First of all I want to thank Rob MacKillop for tabbing out the Briggs Instructor and making it available online. That along with Tim and Greg's post about "Getting Started" has been what has got me going with minstrel banjo playing.
However, while the Briggs instructor is written in the key of D just about everything past that is written in the (un)natural key of the banjo which is E (or A). So I have a choice, Either I can try and find tab for all the other stuff(not so easy sometimes) or I can try and learn to read music.
One of the things I noticed with Rice and the other tutors is that the bottom 3 lines of the staff correspond with the top three strings of the banjo and the fifth string is always flagged. Also the finger position numbers corresponded with the fret positions (for the most part).
So I found that in one sense I can treat it kind of like tabs by seeing that any note that falls on the staff lines correspond with the open string and using the numbers written above the note to figure out what fret position to use for notes between the lines. It sounds kind of complicated but once you start to do it, it becomes pretty easy.
Here is an example of Where do you come from from Rice that I kind of re-did.
And here it is with lots of slight changes
I've taken these from the PDF files that are available online and kind of redone them to be easier to work with and get them all on one page. If anyone is interested I've done some others and can post them in PDF format. It is nice to print them out so you can write them and not have to worry about writing in your book if you have one.
I've started a blog post on my page that has this also if anyone wants to find the files also.
Sorry, but I don't think that would rattle a jazz player.
Well, I occasionally use my fretless, but I also am the keyboardist, so I have to transpose piano scores and chordcharts. The chord charts are easy, transposing a full piano score is a lot more work. I love it when I'm transposing one way for me and another way for Elaine, I think I'm burning up brain cells at those times...
I don't think jazz players really worry too much about key. Of course, they can play wonderfully by ear. I'm willing to be however that only the best of them can do blues riffs in 4-6 sharps. I know I have to think twice about that. Once you get it down a few times its not so bad. The first time however....
For the most part, the banjo is a one trick pony. You play in a few simple keys that fit the instrument. Of course, skilled players can stretch that boundary, but it sounds best with the open sound of the strings, and the thumb string. Like having harps for different blues tunes....something instrinsic about the sound of the instrument when played in that simple manner.

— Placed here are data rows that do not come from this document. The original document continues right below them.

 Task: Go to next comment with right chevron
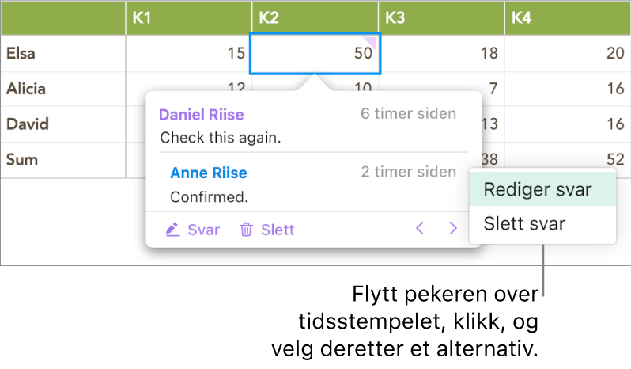453,229
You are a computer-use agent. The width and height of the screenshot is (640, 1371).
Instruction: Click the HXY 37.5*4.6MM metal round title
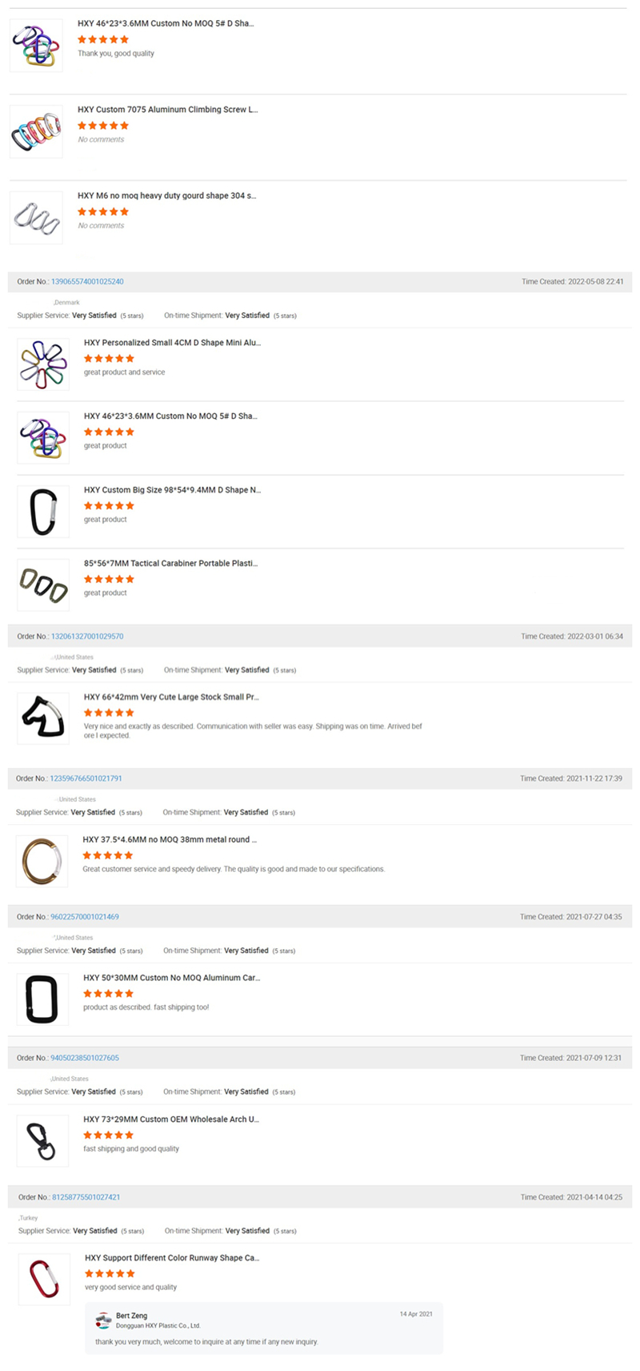pyautogui.click(x=170, y=840)
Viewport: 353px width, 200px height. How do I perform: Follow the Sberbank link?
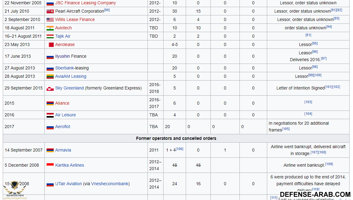64,68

And please know that I am speaking of the 5 string fretless
Tim, I completely agree. However, how far do we take it? To cover most of the keys on her whistles, Elaine has a D whistle, a C whistle, an E whistle, a B whistle and a Bb whistle. That covers the keys of Eb Bb F C G D E and A and B. Maybe we should each have 5 banjos to handle different keys?

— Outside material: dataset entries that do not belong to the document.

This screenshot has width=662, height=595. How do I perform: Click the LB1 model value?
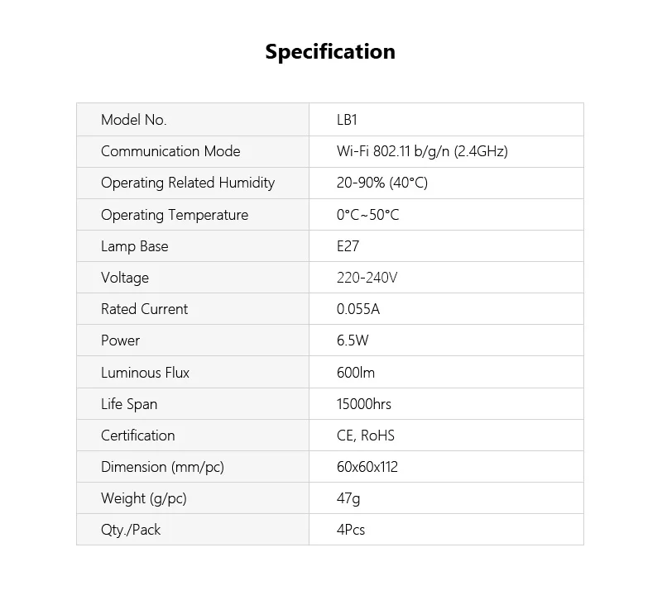point(347,120)
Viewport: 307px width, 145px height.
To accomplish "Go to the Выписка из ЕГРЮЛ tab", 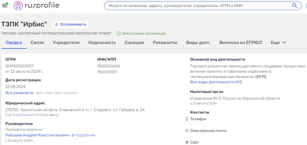I will pos(240,42).
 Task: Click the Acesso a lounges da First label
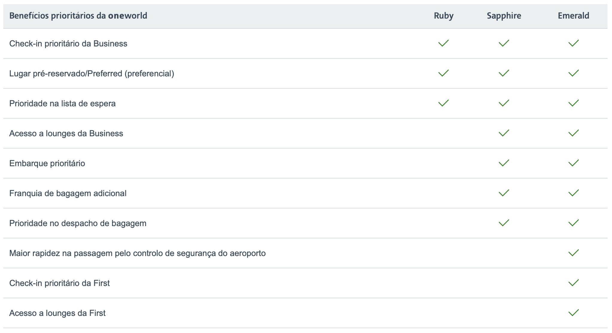[57, 313]
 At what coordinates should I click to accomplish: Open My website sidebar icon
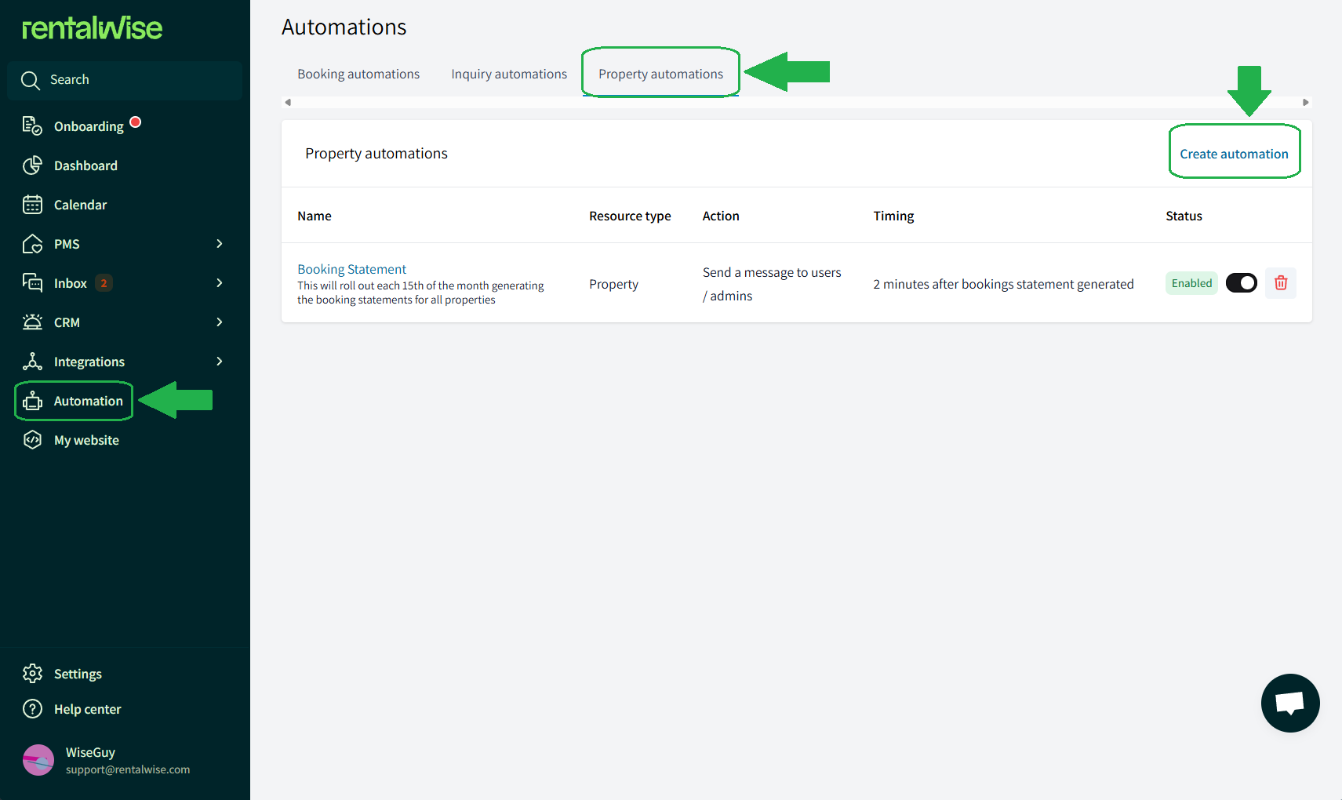[x=32, y=440]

No...get the other people to play with us...ha ha.
I started out learning in A/E but soon found, like John M., that D/G opens up access to more of 19th century music. Besides, once you learn in Briggs, it is then very easy to transpose up one key. But let's all get gourds and play in C/F!
I keep a banjo in one pitch...Briggs D, and carry a guitar. Then I can play in any key.
John, That's the best excuse for buying more banjo's I've heard in a long time. One for every key. (just what my wife needs to hear)
Mark, are you saying that those of us who don't have a gourd banjo are out of (our) gourds??? (My wife thinks that about me anyway)
Nah. Just being silly. I like playing all kinds of banjo's myself - gourds, fretless minstrel's, fretted, modern. Good grief - I even have a resonator banjo for bluegrass! I just love the instrument. Though I will say this about string pitch - once you've been slack, it's hard to go back!
Tell me if I'm right or wrong. Most songs end on the note of the key and usually start with the 1st, 3rd or 5th note of the scale. Further the drone 5th string is written upright. Most minstrel music (if not all) is written in low bass or high bass. If the ending note is the same as the drone note it is high bass, otherwise in low bass or standard tuning.